Microbios de la época de homero
En un ambiente gélido e inhóspito como el antártico y debajo de capas de hielo, la vida, aparentemente, resiste (y mucho). Al menos, con esa sorpresa se encontraron los miembros de un equipo científico de la Universidad de Illinois (Estados Unidos) cuando descubrieron en un lago de agua salada de cinco kilómetros de longitud ni más ni menos que microbios de 2800 años.
El notable hallazgo se realizó en una región desértica de la Antártida conocida como los Valles Secos de McMurdo. Secos, sólo de nombre. Pues por debajo de su superficie, el agua del reciente lago descubierto (y bautizado muy adecuadamente como lago Vida) se mantiene en estado líquido debido a su alta salinidad –siete veces superior a la del agua de mar–, incluso a diez grados bajo cero.

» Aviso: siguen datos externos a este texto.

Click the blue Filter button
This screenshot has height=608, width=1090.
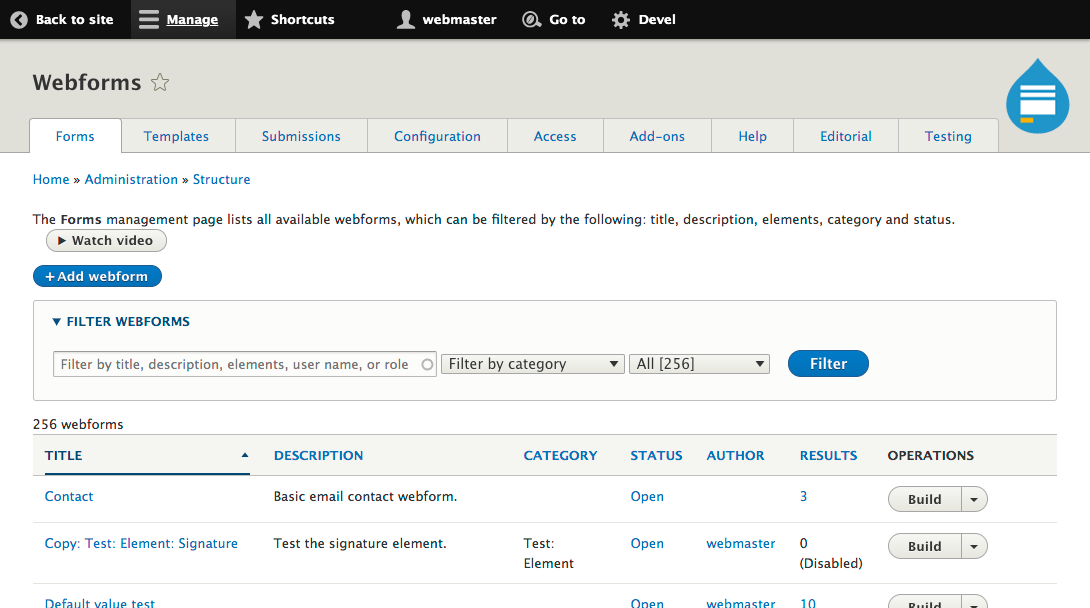[828, 363]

La cuestión es que hasta ahora se creía que este lago antártico, detectado con la ayuda de radares, permanecía congelado casi todo el año en una zona en la que los picos de temperatura rozan los 30ºC bajo cero, pero a pesar de esto en los sedimentos extraídos del lago aparecieron microbios de la misma época de Homero, casi dormidos (más precisamente, en estado de metabolismo suspendido), a los que luego revivieron. Pero no microbios cualquiera, sino microbios (conocidos como cyanobacterias) capaces de sobrevivir a la ausencia de luz y a la alta salinidad. “Las bajas temperaturas preservan extremadamente bien el ADN, convirtiéndolos en perfectos `museos de hielo’ para el estudio de ADN antiguo”, explicó John Priscu (Universidad de Montana), miembro de otro equipo partícipe del descubrimiento.

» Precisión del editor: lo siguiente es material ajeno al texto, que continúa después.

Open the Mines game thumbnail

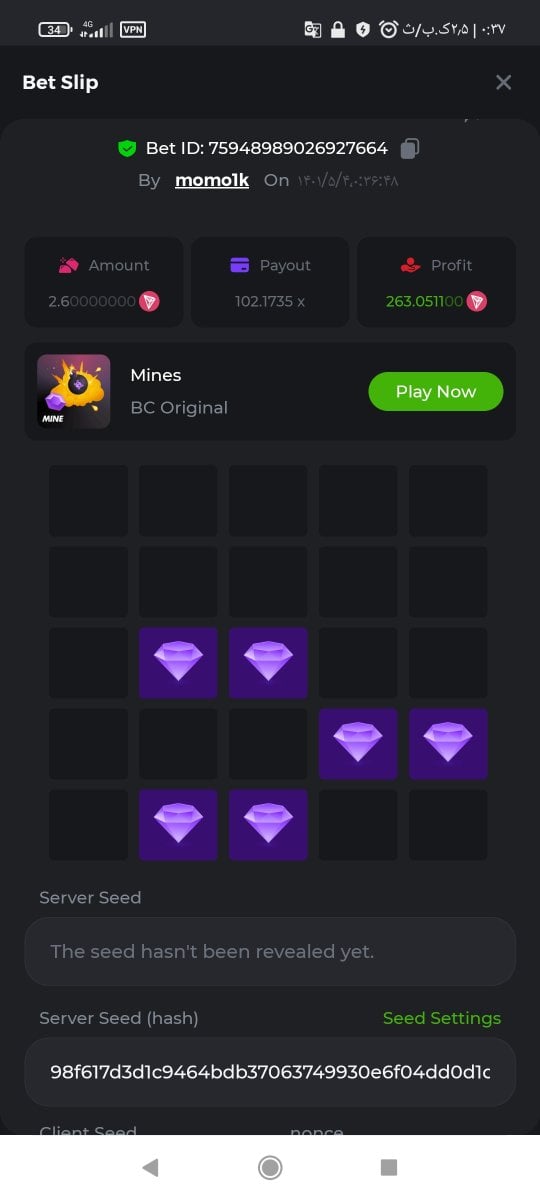(x=74, y=392)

Ahora los científicos miran al cielo. Y no sin razón: según creen, la escena microbiana encontrada en el lago Vida podría también presentarse en los polos de Marte o bajo 4 kilómetros de hielo en Europa, una de las lunas de Júpiter.

Las proteínas del miedo
Los varones son menos miedosos que las mujeres: parece una verdad de perogrullo, y aunque pueda resultar políticamente incorrecta, parece que al menos en el caso de los ratones, es verdaderamente así. Es más, dos recientes estudios, cuyos resultados aparecen en la revista Scientific American, apuntan los cañones a unas proteínas que explicarían, al menos en parte, esa diferente sensibilidad. Así es: las investigaciones realizadas por Allan Basbaum y sus colegas de la Universidad Rockefeller, por un lado, y R. Adron Harris y su equipo de la Universidad de Texas, revelan que los ratones machos normales tienen un umbral de miedo más alto que las hembras. Y que esto podría estar asociado a que cuentan con una mayor cantidad de ciertas proteínas conocidas como GIRKs. De hecho, estos investigadores descubrieron que ratones machos mutantes, incapaces de producir la proteína GIRK2, se mostraban bastante más temerosos que los normales. Por otra parte, estos ratones con carencia de GIRK2 no respondieron tan favorablemente como los otros a dos medicamentos antimiedo.
Los resultados de los trabajos de Basbaum y Harris son preliminares y no pueden, en principio, trasladarse en forma directa a los humanos. Pero sugieren una interesante relación entre el miedo y la cantidad de proteínas GIRK que bien podría tenerse en cuenta a la hora de fabricar nuevas drogas y medicamentos.